Dr. John E. Johnson

Dr. John E. Johnson


Most of us are familiar with the German proverb—“The main thing is to keep the main thing the main thing—and that is the main thing.” But what does this mean? How does one go about doing this? It’s like reading Simple Church, which calls for a radical culling of ”ministry creep” (the activities, traditions that collect in the church over the years), while leading a multifaceted church committed to being multicultural, global, community based, education centered, worship driven, reaching  students, children,… It sounds good, but how does one do this? What are the main things?

On a more personal level, Essentialism: The Disciplined Pursuit of Less, by Greg McKeown, is directed at individual lives. I have found this to be a timely book, for I think all too many of us live lives weighted down with nonessentials (life creep). It comes with living in a cluttered and distracted age, with overabundance and oversupply and countless expectations. The way of the essentialist is not about setting new goals in time management—it is about pausing to ask, “Am I investing my best energies in the best activities?” It’s not about getting more things done—but how to get the right things done. It really is the disciplined pursuit of less.

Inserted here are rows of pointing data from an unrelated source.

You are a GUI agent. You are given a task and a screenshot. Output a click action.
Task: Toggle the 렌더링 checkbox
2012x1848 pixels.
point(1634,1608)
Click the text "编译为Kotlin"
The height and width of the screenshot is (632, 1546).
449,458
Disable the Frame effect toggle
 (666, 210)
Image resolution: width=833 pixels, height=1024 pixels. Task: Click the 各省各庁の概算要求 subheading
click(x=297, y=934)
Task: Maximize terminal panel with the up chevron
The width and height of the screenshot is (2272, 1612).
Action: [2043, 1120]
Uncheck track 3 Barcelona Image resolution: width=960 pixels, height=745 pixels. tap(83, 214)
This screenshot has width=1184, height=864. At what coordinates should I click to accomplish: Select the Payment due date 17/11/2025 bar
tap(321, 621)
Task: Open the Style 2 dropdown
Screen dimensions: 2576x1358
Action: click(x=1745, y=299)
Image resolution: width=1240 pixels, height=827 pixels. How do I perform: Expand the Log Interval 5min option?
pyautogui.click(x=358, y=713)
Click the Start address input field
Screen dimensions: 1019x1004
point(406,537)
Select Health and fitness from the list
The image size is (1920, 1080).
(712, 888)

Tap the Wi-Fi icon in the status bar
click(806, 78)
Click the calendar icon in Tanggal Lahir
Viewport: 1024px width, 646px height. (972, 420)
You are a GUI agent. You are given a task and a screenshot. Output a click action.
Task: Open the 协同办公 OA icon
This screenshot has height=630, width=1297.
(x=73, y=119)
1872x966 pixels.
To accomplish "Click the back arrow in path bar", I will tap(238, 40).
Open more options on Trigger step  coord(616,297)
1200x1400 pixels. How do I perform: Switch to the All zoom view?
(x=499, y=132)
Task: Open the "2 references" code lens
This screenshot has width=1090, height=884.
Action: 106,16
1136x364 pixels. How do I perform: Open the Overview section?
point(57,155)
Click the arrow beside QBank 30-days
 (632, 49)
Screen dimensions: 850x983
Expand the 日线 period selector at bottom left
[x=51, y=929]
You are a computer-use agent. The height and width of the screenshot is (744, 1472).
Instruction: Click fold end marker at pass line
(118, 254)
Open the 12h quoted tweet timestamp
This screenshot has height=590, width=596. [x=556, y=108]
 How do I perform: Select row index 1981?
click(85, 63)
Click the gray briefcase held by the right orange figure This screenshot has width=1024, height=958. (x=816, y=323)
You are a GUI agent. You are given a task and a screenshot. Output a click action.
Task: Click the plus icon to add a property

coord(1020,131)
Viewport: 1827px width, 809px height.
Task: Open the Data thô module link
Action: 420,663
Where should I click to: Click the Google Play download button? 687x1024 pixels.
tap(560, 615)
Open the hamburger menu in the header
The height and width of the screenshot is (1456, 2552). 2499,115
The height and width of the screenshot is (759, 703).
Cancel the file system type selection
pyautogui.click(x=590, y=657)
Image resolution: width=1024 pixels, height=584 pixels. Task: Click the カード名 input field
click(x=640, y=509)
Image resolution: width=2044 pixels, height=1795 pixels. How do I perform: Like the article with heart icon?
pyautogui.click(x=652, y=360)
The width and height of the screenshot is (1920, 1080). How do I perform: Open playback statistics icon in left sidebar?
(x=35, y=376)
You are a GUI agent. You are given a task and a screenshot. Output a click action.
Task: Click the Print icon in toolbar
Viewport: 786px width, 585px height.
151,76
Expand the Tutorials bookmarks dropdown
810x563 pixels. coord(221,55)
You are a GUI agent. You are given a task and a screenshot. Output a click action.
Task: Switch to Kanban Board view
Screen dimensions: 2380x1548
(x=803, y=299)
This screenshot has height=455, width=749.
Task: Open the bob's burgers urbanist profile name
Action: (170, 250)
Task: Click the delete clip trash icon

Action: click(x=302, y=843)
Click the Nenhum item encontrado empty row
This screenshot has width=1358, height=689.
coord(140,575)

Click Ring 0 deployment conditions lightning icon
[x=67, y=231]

An essentialist approaches life in three ways. First, one explores and evaluates; second, one works through what must be eliminated; and third, one moves to action, executing one’s intentions.

Exploring entails taking time to escape to see the landscape, gain perspective, discern the essential few from the trivial many. Sometimes we have to stop and ask in a fresh way—“What really matters?”  “What am I passionate about and good at? What is it that will meet a significant need?” Essentialists are powerful observers and listeners. Last week I had lunch with a small group which included a university president. I couldn’t help but notice that while others spoke, he spent much of his time capturing the conversation in his spiral notebook. I’m told that he does this with most appointments. As I listened to his journey, I was impressed he is an essentialist, an observer of life, listening for what is essential.

Essentialists exercise the serious discipline of cutting out competing priorities. While a nonessentialist thinks almost everything is essential, an essentialist thinks almost everything is nonessential.  Essentialists actively eliminate those things that do not make a contribution. In leading an organization, they ask, “If we could be truly excellent at only one thing, what would it be?” This requires the courage to say no—gracefully. The result may be an initial disappointment, but it is usually followed by respect. Some of the most effective people are really good at saying no.

Essentialism marked the earthly life of Jesus. He could have easily spread Himself thin, seeking to fulfill peoples’ expectations, but He didn’t. To the surprise of some, He often slipped away. To the comment “Everybody is looking for you” (Mark 1:37), Jesus said “Let’s go somewhere else”.  Sometimes elimination involves uncommitting. Sometimes we have to cut our losses and admit our mistake of saying yes, our nature to attempt too much. Essentialists become really good at editing. Just as the best movies and the best books have the best editors, so the best lives submit to severe editing. Subtraction allows for the addition of a fuller life.

All of this implies good execution, and this requires a good system. McKeown exhorts those committed to Essentialism to develop buffers, margins that prepare for the unforeseen and unexpected. I am not so good here. I tend to be too optimistic about time (I can get there in five minutes, I can finish this project by Friday). The result is hurry, all-nighters, and stress (and chronic lateness)—marks of a non-essentialist. Nonessentialists react to rather than anticipate crises. Essentialists prepare for them. They discover a routine, a flow that embraces what is essential. Routines go a long way to making execution effortless.  Finally, good execution requires present focus.  If you spend more time thinking about the past or preparing for the future, there is a chance you will miss the present. Essentialists go after the kairos moments served up in the here and now.

McKeown warns that becoming an essentialist will set you apart. While others are saying yes, you are saying no. You will find yourself speaking less and listening more. Life will be less about stress and more about impact. You will find yourself living the German proverb.